* Task to complete *
Each entry must be copied exactly, without omission.

- - -

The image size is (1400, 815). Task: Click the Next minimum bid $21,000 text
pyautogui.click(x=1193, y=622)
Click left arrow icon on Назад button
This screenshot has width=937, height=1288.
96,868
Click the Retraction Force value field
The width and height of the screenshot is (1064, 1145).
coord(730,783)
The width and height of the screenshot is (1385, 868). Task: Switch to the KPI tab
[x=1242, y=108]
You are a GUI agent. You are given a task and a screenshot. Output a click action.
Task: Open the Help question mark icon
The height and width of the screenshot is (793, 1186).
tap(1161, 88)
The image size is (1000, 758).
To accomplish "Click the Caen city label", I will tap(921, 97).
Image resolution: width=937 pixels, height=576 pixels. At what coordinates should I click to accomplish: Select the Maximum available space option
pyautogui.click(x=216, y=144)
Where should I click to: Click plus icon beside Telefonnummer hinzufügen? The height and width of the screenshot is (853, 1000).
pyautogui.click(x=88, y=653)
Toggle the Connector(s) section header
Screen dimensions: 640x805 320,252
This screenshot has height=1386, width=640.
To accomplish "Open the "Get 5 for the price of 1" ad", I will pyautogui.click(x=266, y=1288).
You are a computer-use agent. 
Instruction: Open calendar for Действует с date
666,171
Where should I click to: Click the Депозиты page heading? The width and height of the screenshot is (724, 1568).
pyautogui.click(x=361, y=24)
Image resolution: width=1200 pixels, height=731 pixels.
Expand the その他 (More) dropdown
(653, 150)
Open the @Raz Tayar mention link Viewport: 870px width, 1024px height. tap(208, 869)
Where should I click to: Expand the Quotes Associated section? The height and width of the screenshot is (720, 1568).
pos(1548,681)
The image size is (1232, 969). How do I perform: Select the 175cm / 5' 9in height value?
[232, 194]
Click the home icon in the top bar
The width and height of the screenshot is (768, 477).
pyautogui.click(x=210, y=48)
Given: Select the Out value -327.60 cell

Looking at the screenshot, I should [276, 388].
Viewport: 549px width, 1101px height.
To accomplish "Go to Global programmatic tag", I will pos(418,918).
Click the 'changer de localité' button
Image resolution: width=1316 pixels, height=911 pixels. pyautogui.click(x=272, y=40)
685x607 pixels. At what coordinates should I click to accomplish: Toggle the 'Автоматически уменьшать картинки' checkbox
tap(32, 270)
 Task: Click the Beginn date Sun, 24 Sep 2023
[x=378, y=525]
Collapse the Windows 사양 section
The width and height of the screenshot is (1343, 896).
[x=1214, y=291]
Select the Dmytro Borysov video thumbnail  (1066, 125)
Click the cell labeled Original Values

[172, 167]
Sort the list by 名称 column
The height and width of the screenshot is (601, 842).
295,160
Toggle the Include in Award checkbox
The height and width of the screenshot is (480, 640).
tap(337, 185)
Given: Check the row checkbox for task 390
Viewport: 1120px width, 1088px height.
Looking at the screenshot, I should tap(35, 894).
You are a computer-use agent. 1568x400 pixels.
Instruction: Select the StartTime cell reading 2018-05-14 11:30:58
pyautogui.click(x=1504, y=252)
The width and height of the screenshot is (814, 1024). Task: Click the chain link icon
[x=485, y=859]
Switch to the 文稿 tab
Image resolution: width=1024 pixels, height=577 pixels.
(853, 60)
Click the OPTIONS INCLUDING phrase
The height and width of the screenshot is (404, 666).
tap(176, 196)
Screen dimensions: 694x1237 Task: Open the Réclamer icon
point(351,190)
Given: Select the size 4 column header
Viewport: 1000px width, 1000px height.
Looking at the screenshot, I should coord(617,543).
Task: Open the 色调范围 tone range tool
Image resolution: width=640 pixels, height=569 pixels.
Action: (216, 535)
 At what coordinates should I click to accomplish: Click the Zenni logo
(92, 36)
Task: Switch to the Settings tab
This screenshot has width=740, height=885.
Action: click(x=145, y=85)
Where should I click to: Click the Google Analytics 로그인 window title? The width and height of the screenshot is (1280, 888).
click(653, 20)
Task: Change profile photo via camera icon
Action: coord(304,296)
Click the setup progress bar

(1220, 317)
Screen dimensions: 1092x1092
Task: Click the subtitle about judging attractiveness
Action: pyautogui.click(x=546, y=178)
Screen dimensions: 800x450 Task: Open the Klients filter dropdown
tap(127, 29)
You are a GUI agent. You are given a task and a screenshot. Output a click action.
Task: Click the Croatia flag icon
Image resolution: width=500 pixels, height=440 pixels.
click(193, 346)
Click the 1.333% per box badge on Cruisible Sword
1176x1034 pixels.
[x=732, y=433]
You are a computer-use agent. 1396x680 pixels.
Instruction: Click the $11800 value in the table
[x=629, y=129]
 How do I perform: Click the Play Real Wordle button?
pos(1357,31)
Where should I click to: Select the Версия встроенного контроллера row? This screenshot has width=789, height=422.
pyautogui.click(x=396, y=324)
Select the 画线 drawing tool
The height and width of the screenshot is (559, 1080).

- - -

* Result *
The image size is (1400, 815). Task: Click the Next minimum bid $21,000 text
pyautogui.click(x=1193, y=622)
Click left arrow icon on Назад button
This screenshot has width=937, height=1288.
96,868
Click the Retraction Force value field
The width and height of the screenshot is (1064, 1145).
coord(730,783)
The width and height of the screenshot is (1385, 868). Task: Switch to the KPI tab
[x=1242, y=108]
You are a GUI agent. You are given a task and a screenshot. Output a click action.
Task: Open the Help question mark icon
The height and width of the screenshot is (793, 1186).
tap(1161, 88)
The image size is (1000, 758).
To accomplish "Click the Caen city label", I will tap(921, 97).
Image resolution: width=937 pixels, height=576 pixels. At what coordinates should I click to accomplish: Select the Maximum available space option
pyautogui.click(x=216, y=144)
Where should I click to: Click plus icon beside Telefonnummer hinzufügen? The height and width of the screenshot is (853, 1000).
pyautogui.click(x=88, y=653)
Toggle the Connector(s) section header
Screen dimensions: 640x805 320,252
This screenshot has height=1386, width=640.
To accomplish "Open the "Get 5 for the price of 1" ad", I will pyautogui.click(x=266, y=1288).
You are a computer-use agent. 
Instruction: Open calendar for Действует с date
666,171
Where should I click to: Click the Депозиты page heading? The width and height of the screenshot is (724, 1568).
pyautogui.click(x=361, y=24)
Image resolution: width=1200 pixels, height=731 pixels.
Expand the その他 (More) dropdown
(653, 150)
Open the @Raz Tayar mention link Viewport: 870px width, 1024px height. tap(208, 869)
Where should I click to: Expand the Quotes Associated section? The height and width of the screenshot is (720, 1568).
pos(1548,681)
The image size is (1232, 969). How do I perform: Select the 175cm / 5' 9in height value?
[232, 194]
Click the home icon in the top bar
The width and height of the screenshot is (768, 477).
pyautogui.click(x=210, y=48)
Given: Select the Out value -327.60 cell

Looking at the screenshot, I should [276, 388].
Viewport: 549px width, 1101px height.
To accomplish "Go to Global programmatic tag", I will pos(418,918).
Click the 'changer de localité' button
Image resolution: width=1316 pixels, height=911 pixels. pyautogui.click(x=272, y=40)
685x607 pixels. At what coordinates should I click to accomplish: Toggle the 'Автоматически уменьшать картинки' checkbox
tap(32, 270)
 Task: Click the Beginn date Sun, 24 Sep 2023
[x=378, y=525]
Collapse the Windows 사양 section
The width and height of the screenshot is (1343, 896).
[x=1214, y=291]
Select the Dmytro Borysov video thumbnail  (1066, 125)
Click the cell labeled Original Values

[172, 167]
Sort the list by 名称 column
The height and width of the screenshot is (601, 842).
295,160
Toggle the Include in Award checkbox
The height and width of the screenshot is (480, 640).
tap(337, 185)
Given: Check the row checkbox for task 390
Viewport: 1120px width, 1088px height.
Looking at the screenshot, I should tap(35, 894).
You are a computer-use agent. 1568x400 pixels.
Instruction: Select the StartTime cell reading 2018-05-14 11:30:58
pyautogui.click(x=1504, y=252)
The width and height of the screenshot is (814, 1024). Task: Click the chain link icon
[x=485, y=859]
Switch to the 文稿 tab
Image resolution: width=1024 pixels, height=577 pixels.
(853, 60)
Click the OPTIONS INCLUDING phrase
The height and width of the screenshot is (404, 666).
tap(176, 196)
Screen dimensions: 694x1237 Task: Open the Réclamer icon
point(351,190)
Given: Select the size 4 column header
Viewport: 1000px width, 1000px height.
Looking at the screenshot, I should coord(617,543).
Task: Open the 色调范围 tone range tool
Image resolution: width=640 pixels, height=569 pixels.
Action: (216, 535)
 At what coordinates should I click to accomplish: Click the Zenni logo
(92, 36)
Task: Switch to the Settings tab
This screenshot has width=740, height=885.
Action: click(x=145, y=85)
Where should I click to: Click the Google Analytics 로그인 window title? The width and height of the screenshot is (1280, 888).
click(653, 20)
Task: Change profile photo via camera icon
Action: coord(304,296)
Click the setup progress bar

(1220, 317)
Screen dimensions: 1092x1092
Task: Click the subtitle about judging attractiveness
Action: pyautogui.click(x=546, y=178)
Screen dimensions: 800x450 Task: Open the Klients filter dropdown
tap(127, 29)
You are a GUI agent. You are given a task and a screenshot. Output a click action.
Task: Click the Croatia flag icon
Image resolution: width=500 pixels, height=440 pixels.
click(193, 346)
Click the 1.333% per box badge on Cruisible Sword
1176x1034 pixels.
[x=732, y=433]
You are a computer-use agent. 1396x680 pixels.
Instruction: Click the $11800 value in the table
[x=629, y=129]
 How do I perform: Click the Play Real Wordle button?
pos(1357,31)
Where should I click to: Select the Версия встроенного контроллера row? This screenshot has width=789, height=422.
pyautogui.click(x=396, y=324)
Select the 画线 drawing tool
The height and width of the screenshot is (559, 1080).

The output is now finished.